**Required work**: Scan the entries below and state how many lines contain "size". No other output.

(Saved data entries)
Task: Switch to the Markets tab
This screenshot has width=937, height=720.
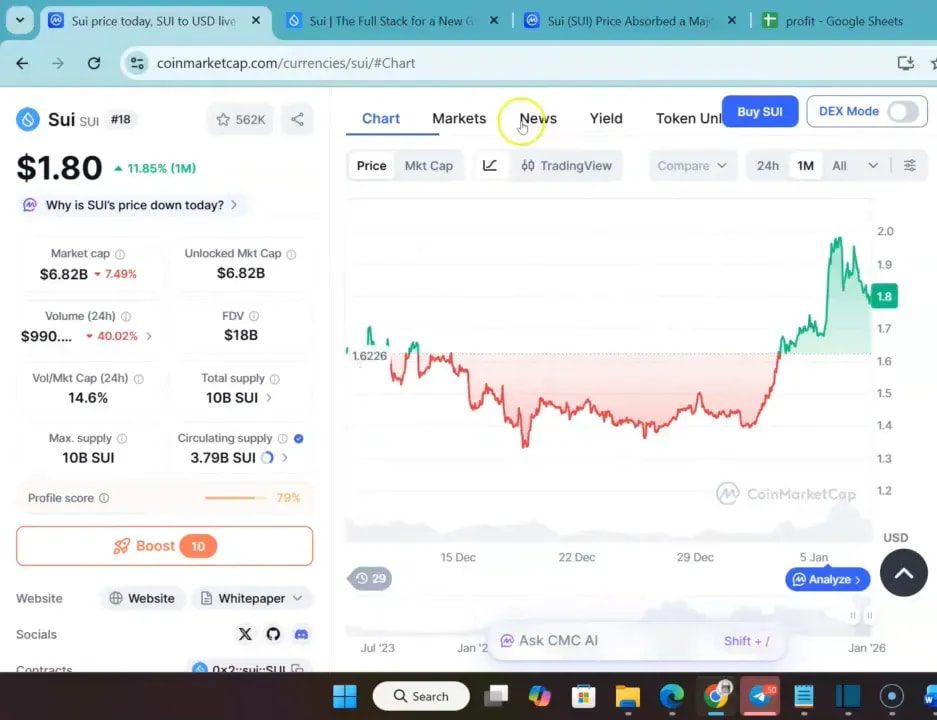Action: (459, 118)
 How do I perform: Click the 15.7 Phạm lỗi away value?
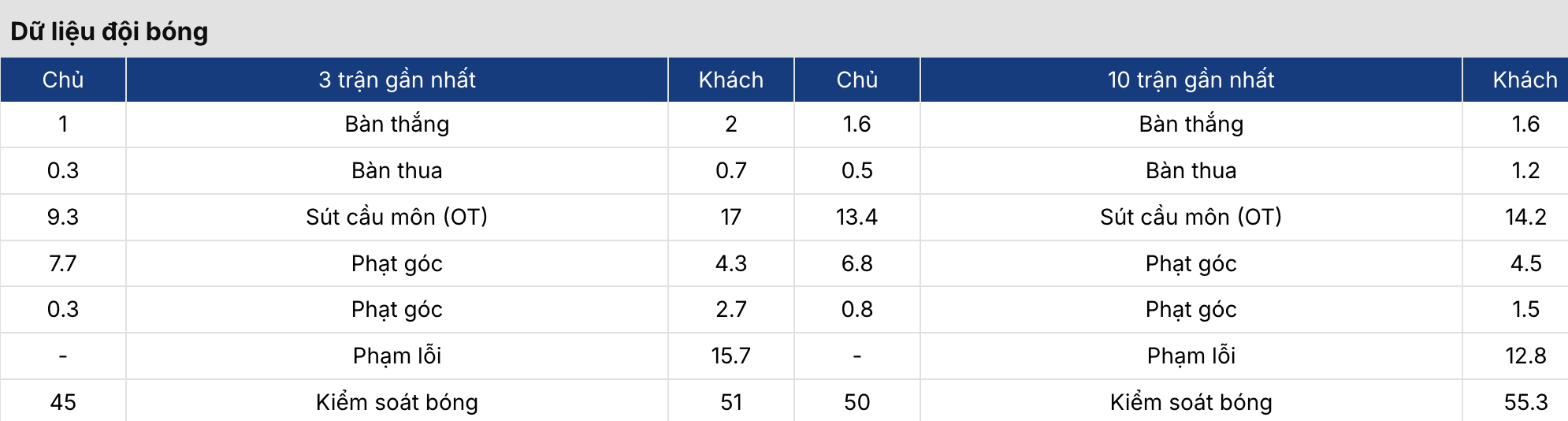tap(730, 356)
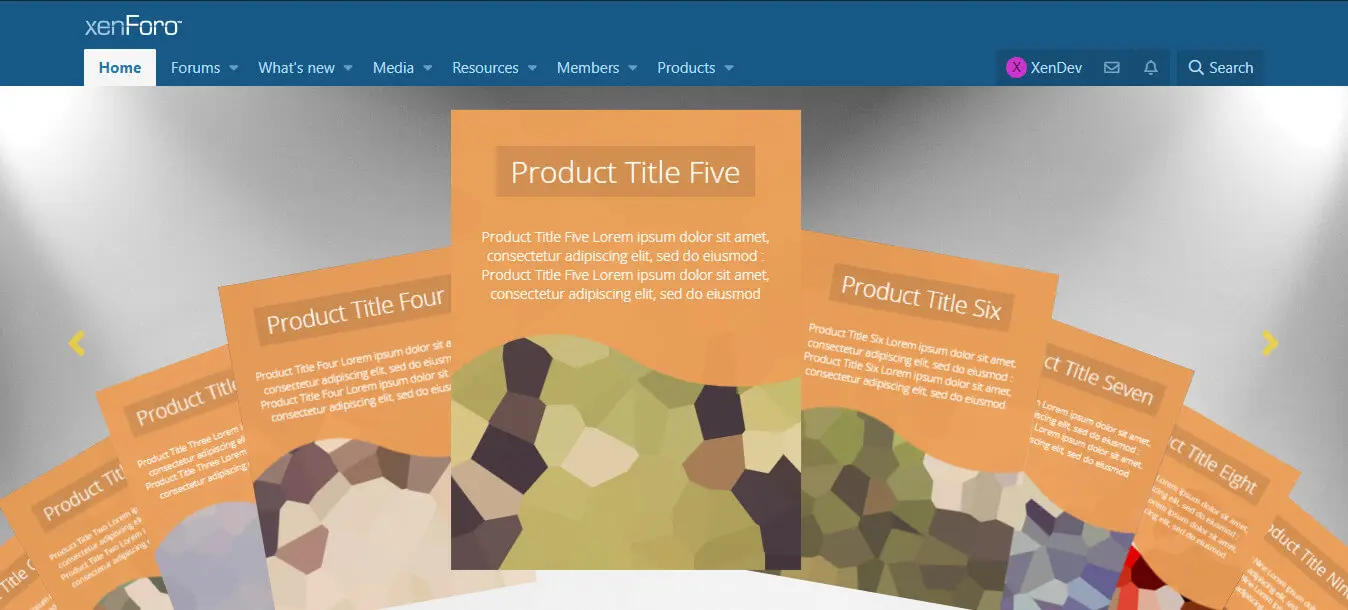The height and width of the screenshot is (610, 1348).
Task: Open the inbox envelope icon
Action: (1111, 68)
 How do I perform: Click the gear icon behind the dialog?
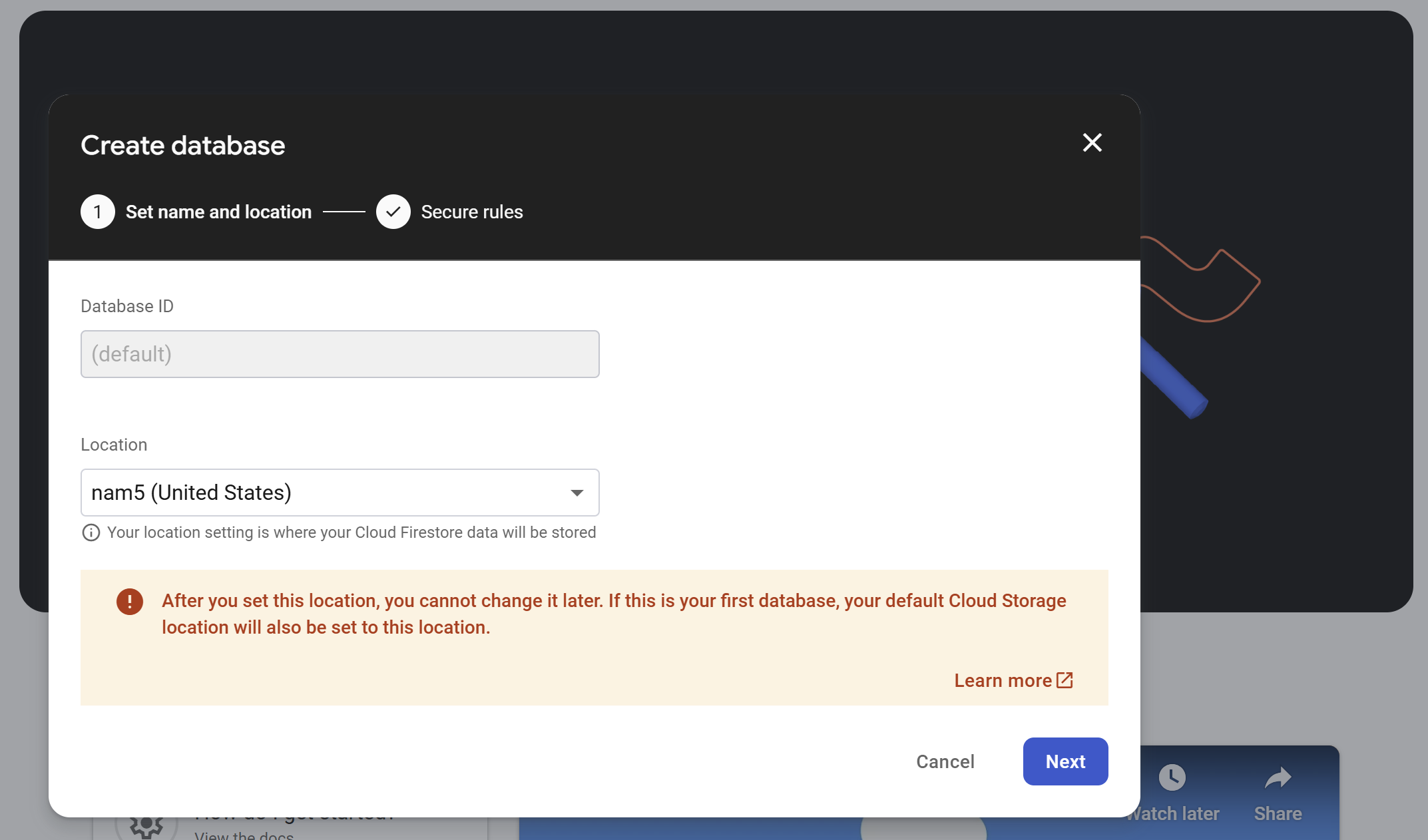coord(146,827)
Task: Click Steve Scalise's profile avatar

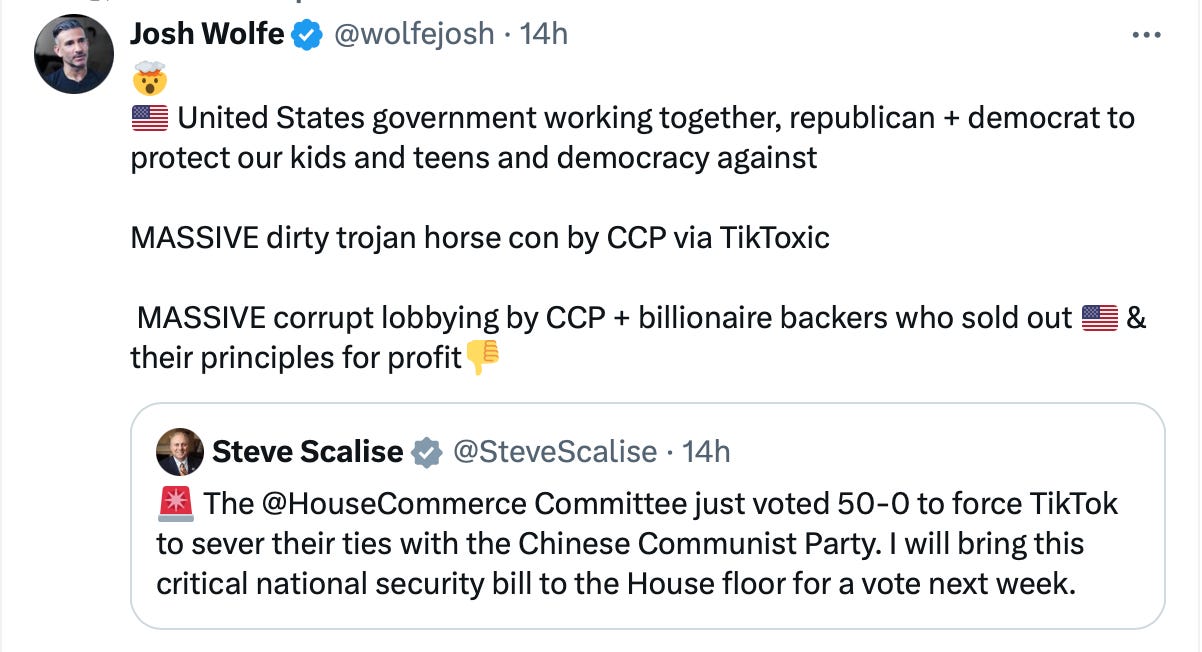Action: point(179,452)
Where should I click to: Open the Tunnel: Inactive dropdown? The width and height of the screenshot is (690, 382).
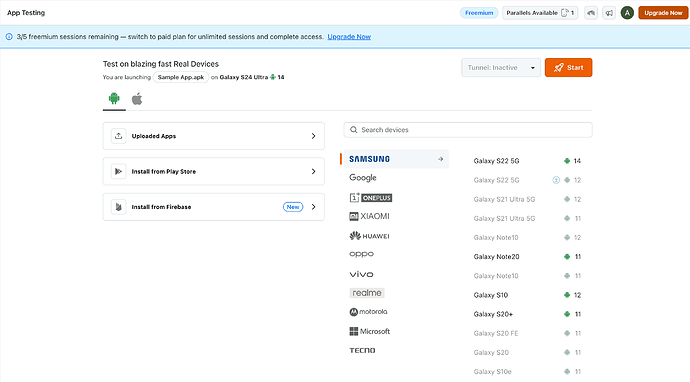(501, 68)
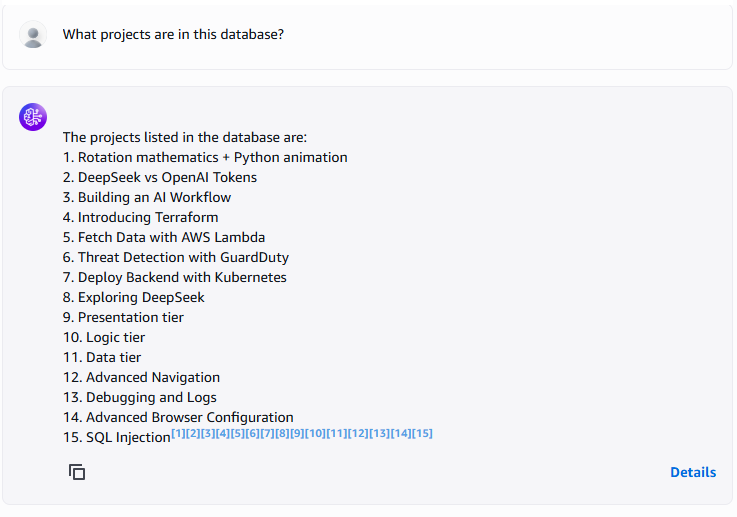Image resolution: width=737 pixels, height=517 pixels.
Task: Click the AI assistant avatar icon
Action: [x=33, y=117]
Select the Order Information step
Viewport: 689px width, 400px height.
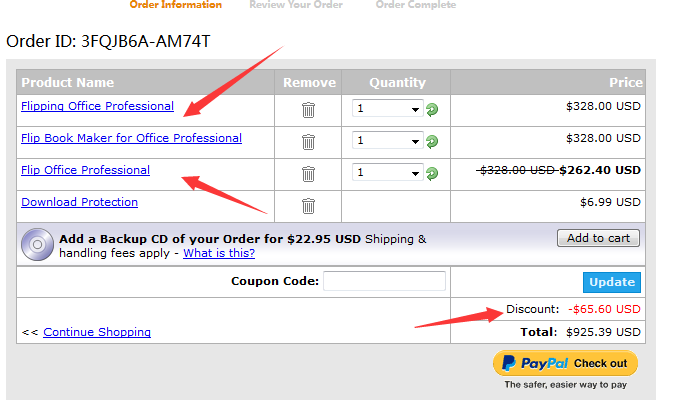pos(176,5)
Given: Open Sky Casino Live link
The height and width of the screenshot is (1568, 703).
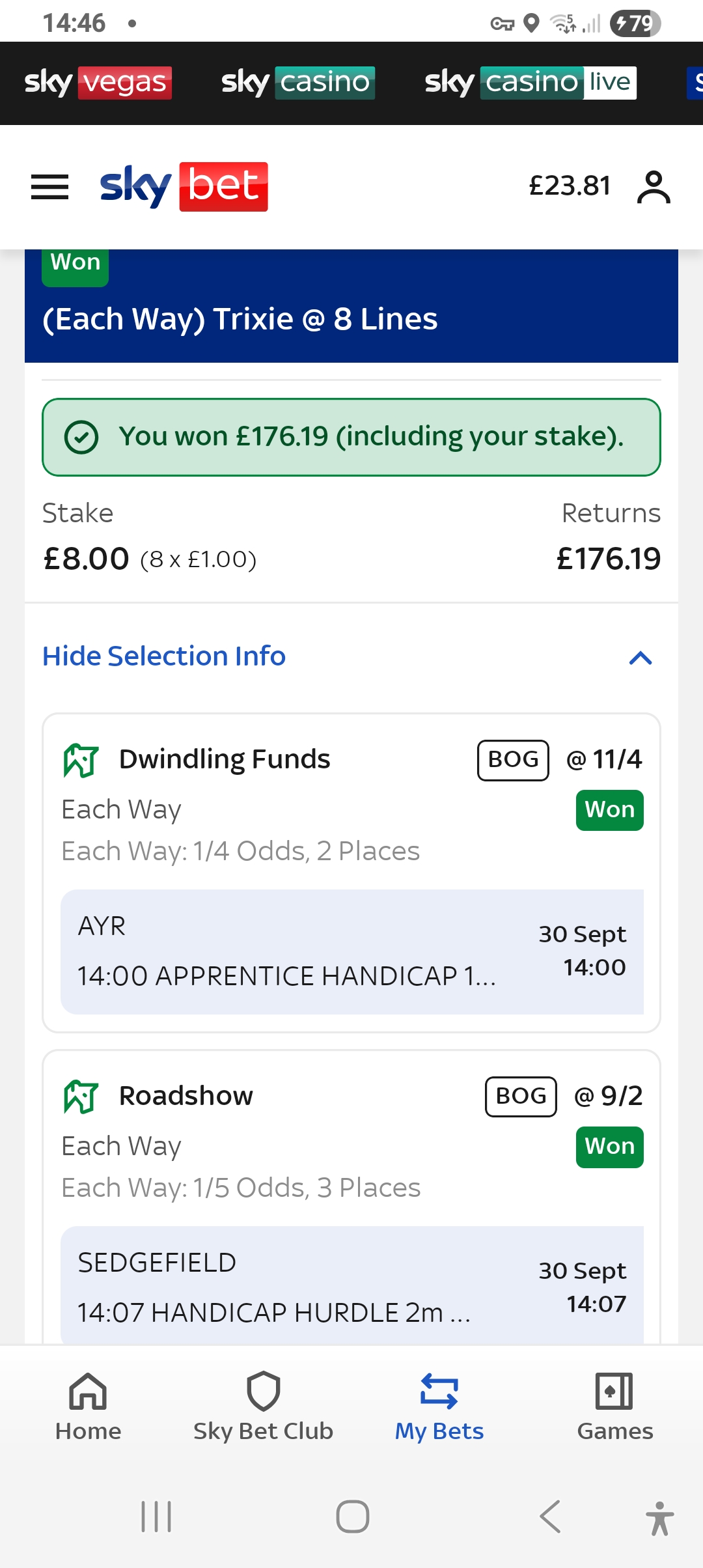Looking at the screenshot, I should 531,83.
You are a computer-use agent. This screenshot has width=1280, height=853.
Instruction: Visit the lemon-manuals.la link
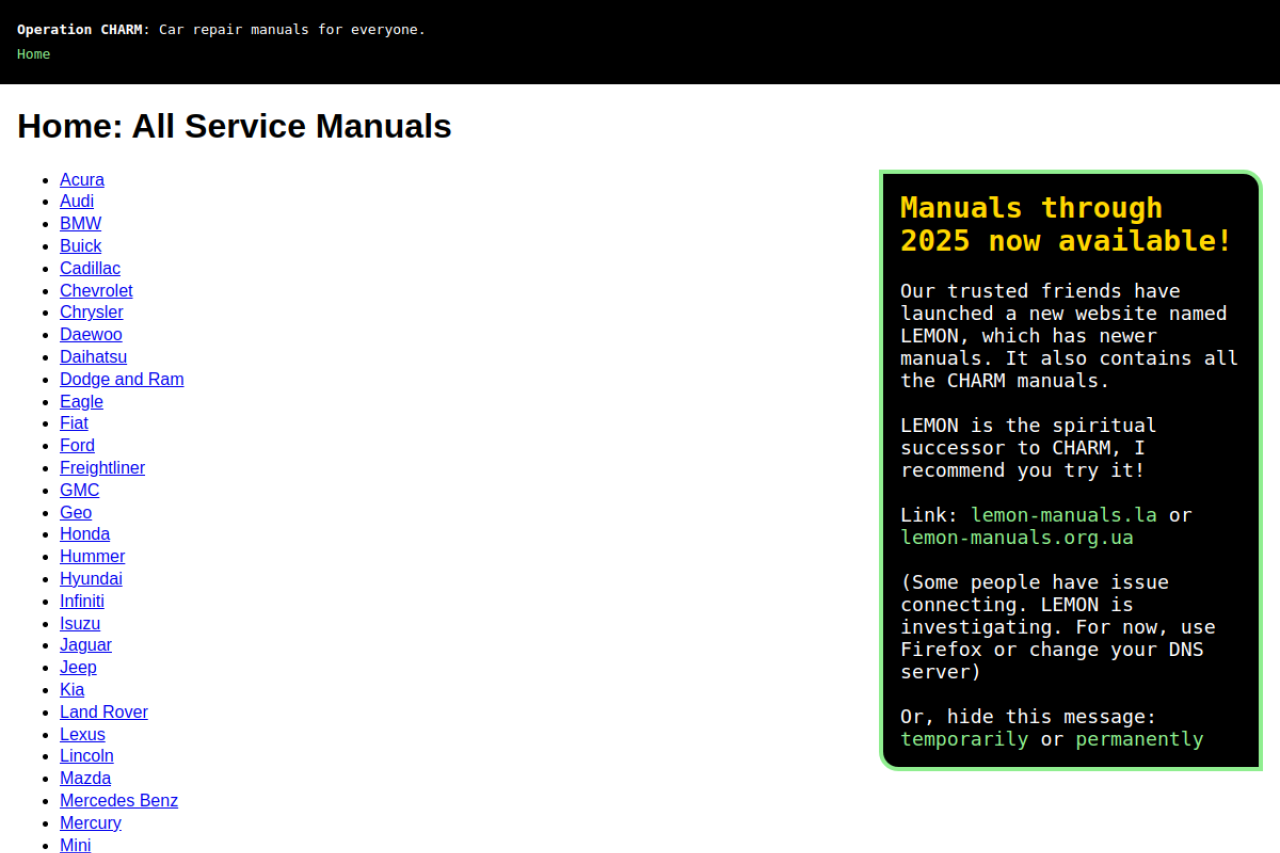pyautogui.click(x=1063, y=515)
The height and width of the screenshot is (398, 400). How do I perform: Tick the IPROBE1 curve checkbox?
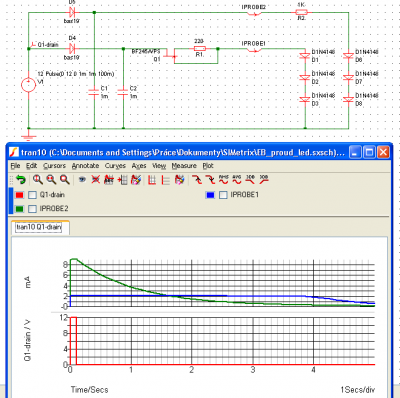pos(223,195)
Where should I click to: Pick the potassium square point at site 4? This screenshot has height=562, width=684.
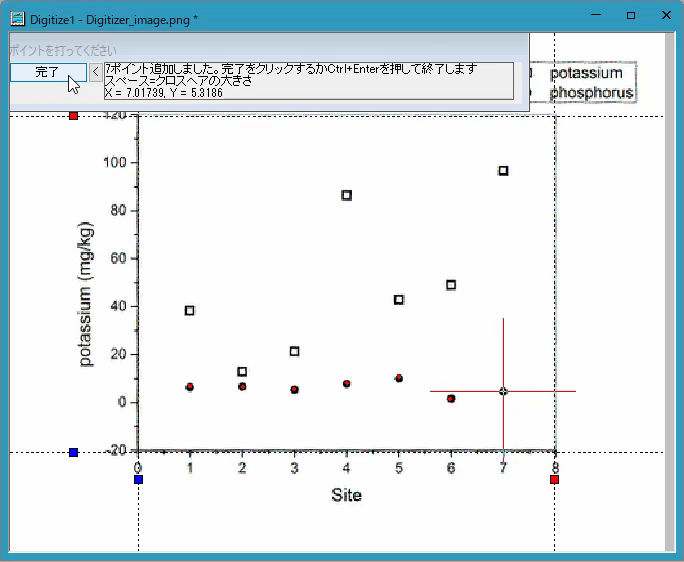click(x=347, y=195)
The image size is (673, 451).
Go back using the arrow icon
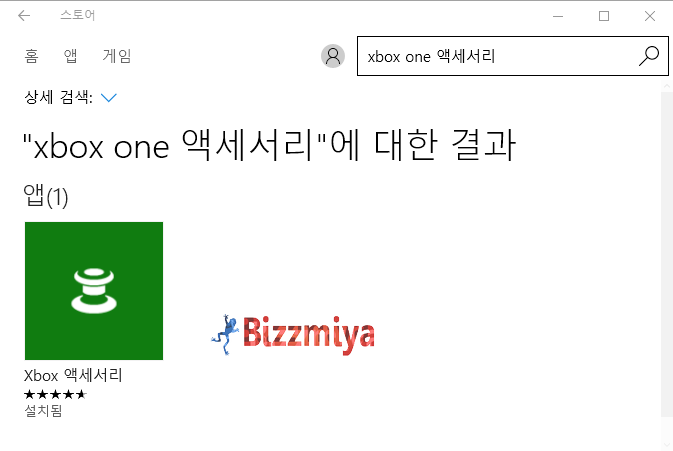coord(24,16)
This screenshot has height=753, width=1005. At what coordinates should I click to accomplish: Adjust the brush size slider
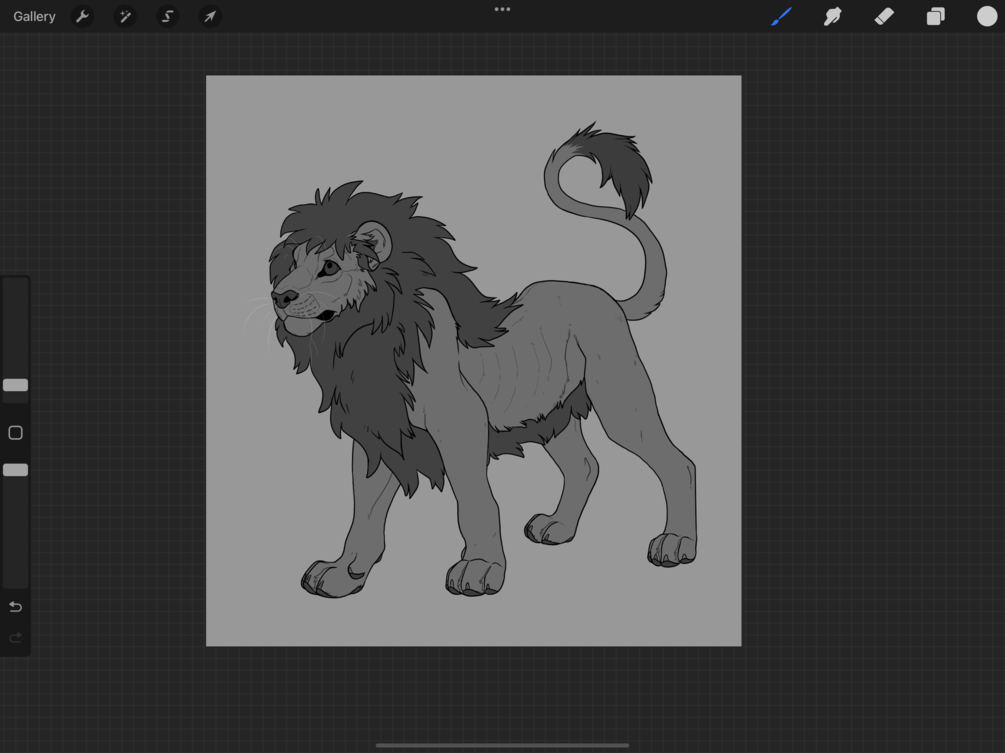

**Task answer**: 2